Financial market volatility has triggered a rise in risk aversion, which could put pressure on Hungarian assets and feed into inflationary pressures, the bank noted.
These developments, he noted, justify maintaining tight monetary conditions and achieving inflation targets requires a "careful and patient, stability-oriented monetary policy." He added that the current interest rate may remain in place for an extended period. underscoring analysts’ view that the MNB’s dovish turn is not yet around the corner.
While both headline and core inflation eased in March, the price dynamics of food and market services were strong and inflation expectations of households and companies remained high. Varga augured that inflation would fall further in April and dip below the top end of MNB's 4% tolerance band in the coming months. Anchoring inflation expectations is essential to achieving price stability, he stressed.
On macroeconomic outlooks, the MNB’ said domestic demand is forecast to recover further this year, supported by rising real wages and tax cuts, though industrial output and investment remain vulnerable to global headwinds. Labour market tightness has eased, but employment remains historically high.
The MNB warned that international financial volatility and weakening external demand could dampen Hungary’s growth outlook.
Varga did not specify the specific impact of the trade war, but said that it would curb exports and lead to a delay in investments. The MNB earlier forecast that in the worst-case scenario, Hungary’s GDP would be 0.5pp lower.

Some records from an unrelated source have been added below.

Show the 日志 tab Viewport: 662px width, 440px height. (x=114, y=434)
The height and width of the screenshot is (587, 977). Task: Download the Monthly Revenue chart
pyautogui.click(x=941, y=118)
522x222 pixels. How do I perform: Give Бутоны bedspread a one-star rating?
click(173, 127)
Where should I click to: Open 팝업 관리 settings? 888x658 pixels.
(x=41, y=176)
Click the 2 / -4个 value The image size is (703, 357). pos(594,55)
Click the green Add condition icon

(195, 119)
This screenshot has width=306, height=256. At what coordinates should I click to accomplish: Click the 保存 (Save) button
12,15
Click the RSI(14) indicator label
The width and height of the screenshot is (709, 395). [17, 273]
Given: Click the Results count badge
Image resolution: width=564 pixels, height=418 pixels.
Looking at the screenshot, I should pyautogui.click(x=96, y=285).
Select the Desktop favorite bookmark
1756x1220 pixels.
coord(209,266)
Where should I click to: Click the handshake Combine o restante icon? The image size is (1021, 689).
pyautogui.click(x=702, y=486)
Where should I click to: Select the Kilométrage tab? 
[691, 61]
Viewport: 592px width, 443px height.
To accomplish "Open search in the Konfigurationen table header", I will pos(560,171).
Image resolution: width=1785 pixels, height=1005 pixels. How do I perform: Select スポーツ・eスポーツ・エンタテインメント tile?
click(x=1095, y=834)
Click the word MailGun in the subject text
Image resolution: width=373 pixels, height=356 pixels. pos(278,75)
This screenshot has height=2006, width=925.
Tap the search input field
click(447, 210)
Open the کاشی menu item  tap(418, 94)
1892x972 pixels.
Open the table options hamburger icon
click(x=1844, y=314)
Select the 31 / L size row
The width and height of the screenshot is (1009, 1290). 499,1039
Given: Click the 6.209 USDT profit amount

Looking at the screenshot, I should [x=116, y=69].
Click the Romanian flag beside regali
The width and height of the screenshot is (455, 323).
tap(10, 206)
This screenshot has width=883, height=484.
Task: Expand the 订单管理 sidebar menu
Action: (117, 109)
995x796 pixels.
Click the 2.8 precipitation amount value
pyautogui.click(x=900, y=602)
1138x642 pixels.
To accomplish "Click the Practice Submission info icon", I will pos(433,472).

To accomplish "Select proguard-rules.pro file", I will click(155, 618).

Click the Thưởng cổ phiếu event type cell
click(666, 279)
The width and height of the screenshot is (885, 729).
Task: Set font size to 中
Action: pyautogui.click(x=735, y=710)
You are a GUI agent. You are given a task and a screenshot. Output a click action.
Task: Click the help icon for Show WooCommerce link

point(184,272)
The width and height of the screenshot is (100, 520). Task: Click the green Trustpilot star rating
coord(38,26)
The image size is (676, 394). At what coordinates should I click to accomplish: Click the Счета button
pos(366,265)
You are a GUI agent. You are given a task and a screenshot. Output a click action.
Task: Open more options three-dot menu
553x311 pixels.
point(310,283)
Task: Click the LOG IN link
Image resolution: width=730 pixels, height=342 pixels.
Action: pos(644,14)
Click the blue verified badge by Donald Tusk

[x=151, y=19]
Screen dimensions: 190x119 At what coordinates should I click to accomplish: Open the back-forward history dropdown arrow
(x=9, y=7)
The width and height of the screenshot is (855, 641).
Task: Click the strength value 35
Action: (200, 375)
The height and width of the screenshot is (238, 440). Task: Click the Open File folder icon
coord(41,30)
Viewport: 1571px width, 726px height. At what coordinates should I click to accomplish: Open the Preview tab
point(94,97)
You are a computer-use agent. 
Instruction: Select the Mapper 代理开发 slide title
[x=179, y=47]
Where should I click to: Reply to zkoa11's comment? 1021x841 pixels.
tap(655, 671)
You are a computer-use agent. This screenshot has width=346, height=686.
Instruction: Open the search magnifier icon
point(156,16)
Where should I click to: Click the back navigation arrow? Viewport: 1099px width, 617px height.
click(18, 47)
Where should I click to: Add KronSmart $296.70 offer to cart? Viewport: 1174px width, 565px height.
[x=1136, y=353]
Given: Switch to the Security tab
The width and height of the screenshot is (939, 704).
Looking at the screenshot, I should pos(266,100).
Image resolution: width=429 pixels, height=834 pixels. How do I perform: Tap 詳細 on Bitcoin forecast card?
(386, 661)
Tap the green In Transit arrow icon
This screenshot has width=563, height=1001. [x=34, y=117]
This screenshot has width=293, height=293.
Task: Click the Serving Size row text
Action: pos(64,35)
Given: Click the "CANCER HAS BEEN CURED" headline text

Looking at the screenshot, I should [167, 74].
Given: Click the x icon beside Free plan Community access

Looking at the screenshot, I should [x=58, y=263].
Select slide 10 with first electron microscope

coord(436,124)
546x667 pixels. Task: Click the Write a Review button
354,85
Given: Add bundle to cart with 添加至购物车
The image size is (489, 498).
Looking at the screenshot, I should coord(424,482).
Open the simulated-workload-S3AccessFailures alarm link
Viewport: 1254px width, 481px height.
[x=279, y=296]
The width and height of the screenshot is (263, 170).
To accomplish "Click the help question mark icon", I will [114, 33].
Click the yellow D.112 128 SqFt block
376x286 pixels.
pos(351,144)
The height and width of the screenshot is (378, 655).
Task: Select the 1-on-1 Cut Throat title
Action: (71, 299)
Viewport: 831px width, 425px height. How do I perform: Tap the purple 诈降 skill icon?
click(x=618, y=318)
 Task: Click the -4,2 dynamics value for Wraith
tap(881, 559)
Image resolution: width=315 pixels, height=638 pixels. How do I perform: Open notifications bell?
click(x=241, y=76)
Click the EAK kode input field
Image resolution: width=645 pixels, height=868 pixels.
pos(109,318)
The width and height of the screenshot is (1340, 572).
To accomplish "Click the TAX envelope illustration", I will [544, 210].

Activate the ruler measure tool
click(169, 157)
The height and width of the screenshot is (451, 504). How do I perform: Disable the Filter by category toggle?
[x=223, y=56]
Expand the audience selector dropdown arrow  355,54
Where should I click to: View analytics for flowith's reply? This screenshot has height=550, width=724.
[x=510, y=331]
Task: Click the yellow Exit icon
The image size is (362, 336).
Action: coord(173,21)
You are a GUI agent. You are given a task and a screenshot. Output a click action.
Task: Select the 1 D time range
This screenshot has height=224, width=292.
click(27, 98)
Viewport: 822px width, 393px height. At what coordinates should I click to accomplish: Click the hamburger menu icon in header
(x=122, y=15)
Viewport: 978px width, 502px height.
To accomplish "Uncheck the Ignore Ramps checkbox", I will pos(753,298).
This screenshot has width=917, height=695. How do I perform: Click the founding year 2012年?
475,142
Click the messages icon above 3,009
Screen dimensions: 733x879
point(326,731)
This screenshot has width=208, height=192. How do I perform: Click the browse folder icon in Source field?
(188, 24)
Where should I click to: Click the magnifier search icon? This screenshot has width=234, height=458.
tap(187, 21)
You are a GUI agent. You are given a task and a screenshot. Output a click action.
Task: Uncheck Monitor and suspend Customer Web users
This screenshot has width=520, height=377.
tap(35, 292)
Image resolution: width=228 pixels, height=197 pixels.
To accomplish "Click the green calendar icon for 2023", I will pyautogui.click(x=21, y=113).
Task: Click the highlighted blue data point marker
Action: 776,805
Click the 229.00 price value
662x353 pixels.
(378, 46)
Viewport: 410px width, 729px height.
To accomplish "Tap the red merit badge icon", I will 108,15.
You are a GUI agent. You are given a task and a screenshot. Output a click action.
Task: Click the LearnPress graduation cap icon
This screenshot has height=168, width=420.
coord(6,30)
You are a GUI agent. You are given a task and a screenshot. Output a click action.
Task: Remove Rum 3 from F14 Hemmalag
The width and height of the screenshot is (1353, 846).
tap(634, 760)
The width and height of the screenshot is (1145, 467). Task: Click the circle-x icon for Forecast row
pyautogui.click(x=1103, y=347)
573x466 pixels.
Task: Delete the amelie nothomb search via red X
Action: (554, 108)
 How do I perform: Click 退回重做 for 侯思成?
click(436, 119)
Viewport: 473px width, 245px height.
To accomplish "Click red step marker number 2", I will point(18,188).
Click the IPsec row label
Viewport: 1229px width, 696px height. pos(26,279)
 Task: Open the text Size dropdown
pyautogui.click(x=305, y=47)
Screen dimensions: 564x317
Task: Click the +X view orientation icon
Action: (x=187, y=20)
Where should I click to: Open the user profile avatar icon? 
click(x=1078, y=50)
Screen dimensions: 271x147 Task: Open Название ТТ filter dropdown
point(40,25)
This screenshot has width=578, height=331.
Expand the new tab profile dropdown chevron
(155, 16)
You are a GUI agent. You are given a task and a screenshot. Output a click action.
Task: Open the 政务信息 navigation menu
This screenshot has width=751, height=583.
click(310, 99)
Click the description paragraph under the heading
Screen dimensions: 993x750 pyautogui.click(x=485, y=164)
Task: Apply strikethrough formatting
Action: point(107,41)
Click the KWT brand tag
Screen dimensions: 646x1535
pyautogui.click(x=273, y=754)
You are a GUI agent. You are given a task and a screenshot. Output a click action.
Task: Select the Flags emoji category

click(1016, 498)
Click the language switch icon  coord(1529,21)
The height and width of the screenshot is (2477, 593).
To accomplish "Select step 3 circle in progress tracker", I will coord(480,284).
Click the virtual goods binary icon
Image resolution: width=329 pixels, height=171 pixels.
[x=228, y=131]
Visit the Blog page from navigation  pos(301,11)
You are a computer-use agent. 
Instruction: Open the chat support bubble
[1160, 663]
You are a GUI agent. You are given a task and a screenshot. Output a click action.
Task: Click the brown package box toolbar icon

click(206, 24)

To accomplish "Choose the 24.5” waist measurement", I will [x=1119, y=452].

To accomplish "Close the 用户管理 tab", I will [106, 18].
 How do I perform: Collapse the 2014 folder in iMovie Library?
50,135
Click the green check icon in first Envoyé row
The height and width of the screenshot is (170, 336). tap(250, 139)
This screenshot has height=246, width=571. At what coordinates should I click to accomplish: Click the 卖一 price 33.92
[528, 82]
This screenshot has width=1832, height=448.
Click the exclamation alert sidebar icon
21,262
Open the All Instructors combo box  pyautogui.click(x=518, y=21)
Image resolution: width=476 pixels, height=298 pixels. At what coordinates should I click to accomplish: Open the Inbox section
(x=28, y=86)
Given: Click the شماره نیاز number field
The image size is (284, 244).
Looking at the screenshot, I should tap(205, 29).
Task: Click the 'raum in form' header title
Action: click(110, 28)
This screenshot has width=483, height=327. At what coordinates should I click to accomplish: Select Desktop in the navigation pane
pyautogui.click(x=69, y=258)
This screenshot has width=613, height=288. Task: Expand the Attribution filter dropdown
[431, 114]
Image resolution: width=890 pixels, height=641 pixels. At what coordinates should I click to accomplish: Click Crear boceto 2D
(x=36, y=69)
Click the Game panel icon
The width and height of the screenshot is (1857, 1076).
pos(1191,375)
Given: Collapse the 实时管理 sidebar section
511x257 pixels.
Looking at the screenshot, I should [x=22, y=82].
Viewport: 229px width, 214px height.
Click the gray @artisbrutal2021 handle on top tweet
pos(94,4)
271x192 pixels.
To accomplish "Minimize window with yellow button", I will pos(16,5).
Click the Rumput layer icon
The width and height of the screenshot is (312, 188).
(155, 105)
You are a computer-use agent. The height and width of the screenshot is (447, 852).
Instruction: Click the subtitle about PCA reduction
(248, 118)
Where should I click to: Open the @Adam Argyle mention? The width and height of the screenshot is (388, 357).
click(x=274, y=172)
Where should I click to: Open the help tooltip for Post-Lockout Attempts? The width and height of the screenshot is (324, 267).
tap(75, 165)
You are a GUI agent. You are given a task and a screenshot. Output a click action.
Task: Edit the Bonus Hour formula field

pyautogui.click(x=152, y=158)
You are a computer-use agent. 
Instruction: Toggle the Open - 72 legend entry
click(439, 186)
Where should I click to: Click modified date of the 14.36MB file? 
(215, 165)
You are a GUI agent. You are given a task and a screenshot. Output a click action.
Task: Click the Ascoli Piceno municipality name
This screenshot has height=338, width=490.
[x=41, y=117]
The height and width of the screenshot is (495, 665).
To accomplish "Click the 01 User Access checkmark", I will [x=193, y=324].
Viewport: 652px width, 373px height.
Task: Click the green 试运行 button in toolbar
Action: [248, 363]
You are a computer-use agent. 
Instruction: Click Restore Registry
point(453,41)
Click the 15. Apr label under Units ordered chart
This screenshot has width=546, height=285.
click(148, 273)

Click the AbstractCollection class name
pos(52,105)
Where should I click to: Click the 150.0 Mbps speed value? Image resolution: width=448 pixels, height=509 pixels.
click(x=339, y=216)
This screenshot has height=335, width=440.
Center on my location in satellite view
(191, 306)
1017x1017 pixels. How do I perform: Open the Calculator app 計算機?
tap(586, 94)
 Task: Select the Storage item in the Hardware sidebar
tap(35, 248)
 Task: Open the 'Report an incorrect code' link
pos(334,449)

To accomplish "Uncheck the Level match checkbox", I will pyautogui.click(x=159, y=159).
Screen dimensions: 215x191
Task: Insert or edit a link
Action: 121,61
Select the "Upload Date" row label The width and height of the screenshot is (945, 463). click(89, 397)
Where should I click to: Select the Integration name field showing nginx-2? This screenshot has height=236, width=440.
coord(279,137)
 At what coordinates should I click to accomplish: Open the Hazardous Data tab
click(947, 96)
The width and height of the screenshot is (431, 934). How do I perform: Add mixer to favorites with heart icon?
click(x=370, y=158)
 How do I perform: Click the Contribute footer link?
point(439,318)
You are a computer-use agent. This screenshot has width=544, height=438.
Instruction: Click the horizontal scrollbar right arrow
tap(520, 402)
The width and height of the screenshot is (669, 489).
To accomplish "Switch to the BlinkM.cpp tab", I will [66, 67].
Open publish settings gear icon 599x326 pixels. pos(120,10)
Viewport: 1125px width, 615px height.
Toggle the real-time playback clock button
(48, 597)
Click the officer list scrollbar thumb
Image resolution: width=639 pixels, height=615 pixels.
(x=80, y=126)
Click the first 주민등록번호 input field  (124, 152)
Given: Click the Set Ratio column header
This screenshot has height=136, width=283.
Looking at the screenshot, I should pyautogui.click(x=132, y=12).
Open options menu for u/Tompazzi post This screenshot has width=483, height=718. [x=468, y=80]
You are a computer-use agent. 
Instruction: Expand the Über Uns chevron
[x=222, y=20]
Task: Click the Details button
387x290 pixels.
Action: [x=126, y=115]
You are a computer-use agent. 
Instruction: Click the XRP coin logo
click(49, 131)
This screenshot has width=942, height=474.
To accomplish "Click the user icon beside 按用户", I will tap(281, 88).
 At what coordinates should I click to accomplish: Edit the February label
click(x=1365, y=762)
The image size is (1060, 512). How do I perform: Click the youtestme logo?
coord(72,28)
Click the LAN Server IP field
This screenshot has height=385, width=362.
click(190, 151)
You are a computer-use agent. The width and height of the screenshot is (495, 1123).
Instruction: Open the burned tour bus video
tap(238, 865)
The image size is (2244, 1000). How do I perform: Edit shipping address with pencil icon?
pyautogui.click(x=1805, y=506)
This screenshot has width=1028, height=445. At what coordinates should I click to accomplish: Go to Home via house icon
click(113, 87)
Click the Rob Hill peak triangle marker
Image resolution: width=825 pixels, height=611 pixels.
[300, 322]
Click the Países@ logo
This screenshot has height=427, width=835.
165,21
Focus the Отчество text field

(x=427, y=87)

Varga said that the country’s financial and capital market perception remained stable, underpinned by strengthening macroeconomic fundamentals. The central bank highlighted that resilience in key indicators has helped Hungary maintain market confidence despite recent global volatility. MNB expects growth to resume without jeopardising internal or external balance and sees GDP rising 1.9-2.9% this year.
Other fiscal indicators, watched by credit rating agencies, are improving with the budget’s primary balance projected to be neutral this year and public debt is set to decline in 2025. Asked whether MNB's growth projections would be revised, Varga said the decision would depend on Q1 GDP data, released on Wednesday, April 30.
Fielding questions, Varga said the MNB's new management was committed to transparency and was in the process of "rationalising" the central bank's operations. He added that the MNB had to focus on its primary tasks, such as achieving price stability, and didn't need to operate foundations.
His comments came as the State Audit Office launched a probe into the dealings of MNB foundations under the former central bank leadership led by Gyorgy Matolcsy. He said talks with the government on amendments to the Central Bank Act had finished and a bill could be submitted to lawmakers.
The forint traded at 404.26 to the euro on Tuesday afternoon, firming from 404.49 late Monday.